The metallic hydrogen that Harvard University physicists claimed was created in a laboratory breakthrough has now disappeared after the diamond vise holding it under great pressure broke.
The ability to turn hydrogen into a metal had been a goal of researchers for more than 80 years and Harvard announced in January that it had done such, according to ScienceAlert.com.
"This is the Holy Grail of high-pressure physics," said Harvard professor Isaac Silvera in January. "It's the first-ever sample of metallic hydrogen on Earth, so when you're looking at it, you're looking at something that's never existed before."
The metallic hydrogen had been stored at high pressure between two diamonds in a type of vise. Further testing, though, led to the diamonds breaking and the vise to fail.
Harvard researchers have not been able to find a trace of the metallic hydrogen since, noted ScienceAlert.com
According to the Independent, Silvera said "my heart fell" about the failure after an attempt to measure the pressure using a low-power laser went wrong and shattered the diamonds.

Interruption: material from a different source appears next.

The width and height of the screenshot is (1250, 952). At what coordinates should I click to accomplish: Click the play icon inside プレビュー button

"I've never seen a diamond shatter like that," Silvera said. "It was so powdered on the surface, it looked like baking soda or something like that. I didn't believe it was diamond, it was such a fine powder."

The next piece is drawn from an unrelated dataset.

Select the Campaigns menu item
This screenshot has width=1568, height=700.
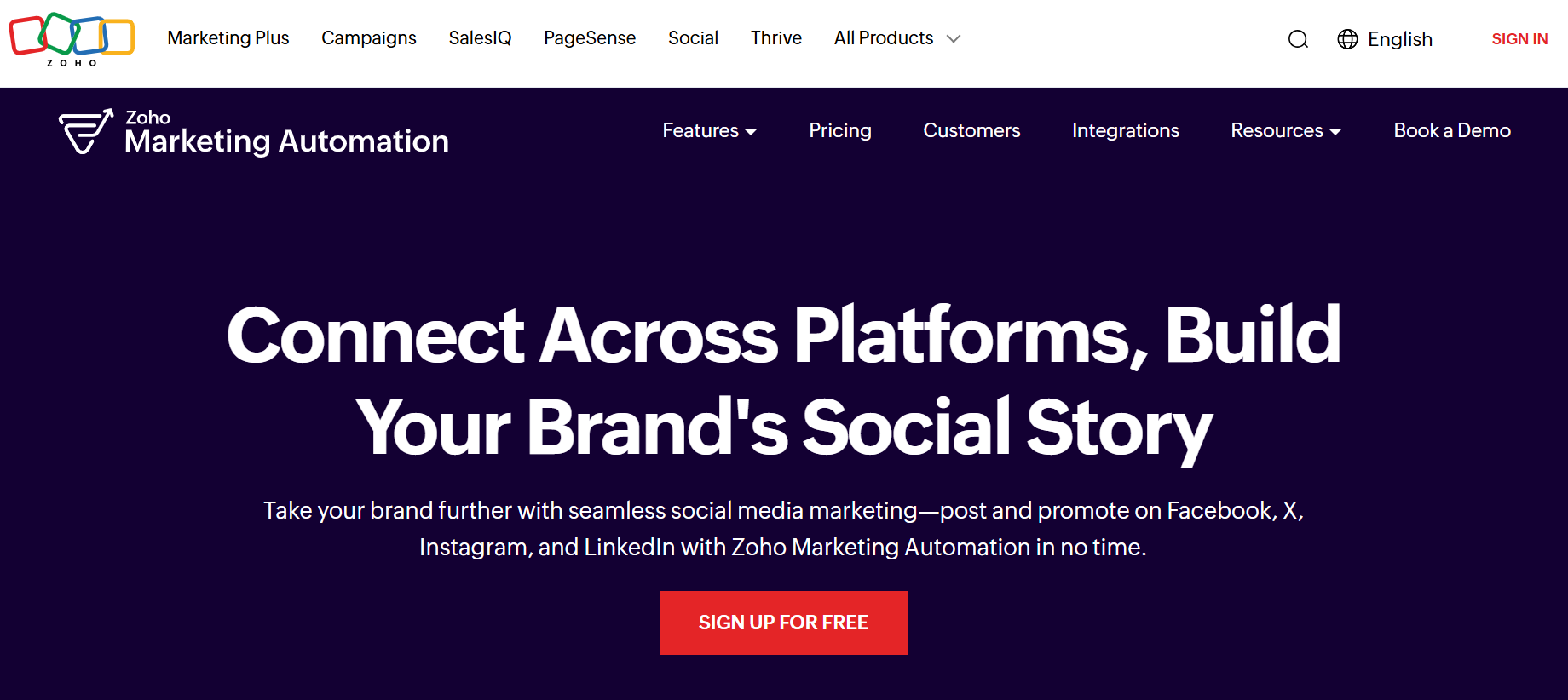coord(368,37)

According to Nature, there was already mounting skepticism that the Harvard team actually created metallic hydrogen.
"If they want to be convincing, they have to redo the measurement, really measuring the evolution of pressure," Paul Loubeyre, a physicist at France's Atomic Energy Commission in Bruyères-le-Châtel, told Nature.
Silvera told ScienceAlert.com that he believes his team actually made metallic hydrogen and that their method will be able to be reproduced.
"There's always going to be people who are skeptical of things and my advice to them is to try to reproduce the experiment – we've shown exactly what we did to get to the high pressures and achieve the metallic hydrogen in the lab, so other teams can try it too."
"That's the scientific method, and it's better than just complaining about our results."